*** Opening Records shown ***

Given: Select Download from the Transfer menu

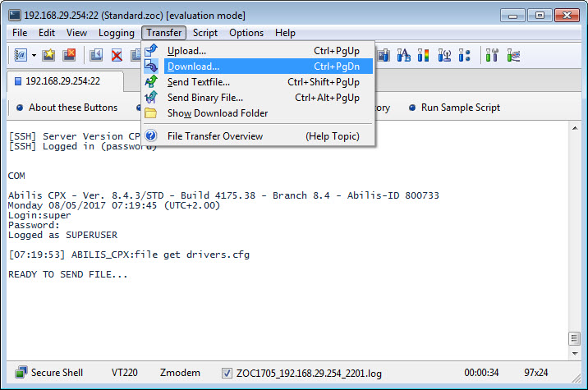Looking at the screenshot, I should pos(193,67).
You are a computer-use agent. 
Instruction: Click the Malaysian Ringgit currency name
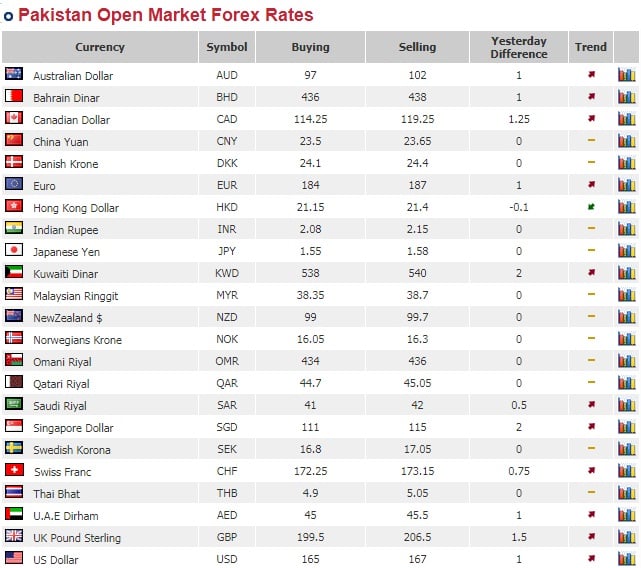[76, 296]
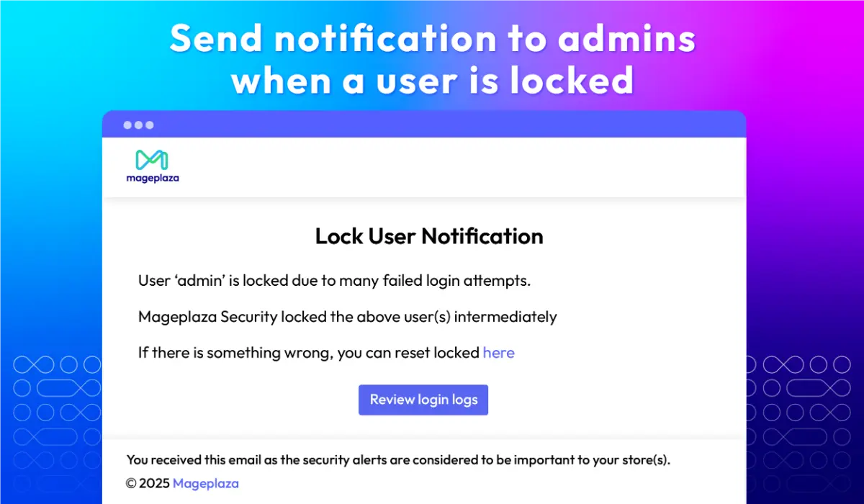Click the middle dot in window title bar
The width and height of the screenshot is (864, 504).
point(138,125)
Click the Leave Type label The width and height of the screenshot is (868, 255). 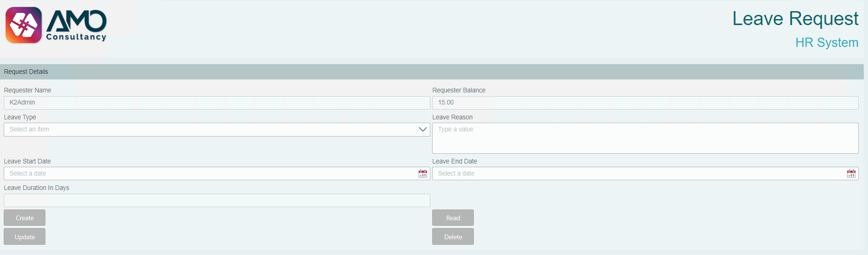20,117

*** Closing Records shown ***

• Aim of the exercise:
Repeat each line of the listing word for word, from the first through the line that contains "You are a computer-use agent.". Any picture stays out.

• Response to this task:
Given: Select Download from the Transfer menu

Looking at the screenshot, I should pos(193,67).
You are a computer-use agent. 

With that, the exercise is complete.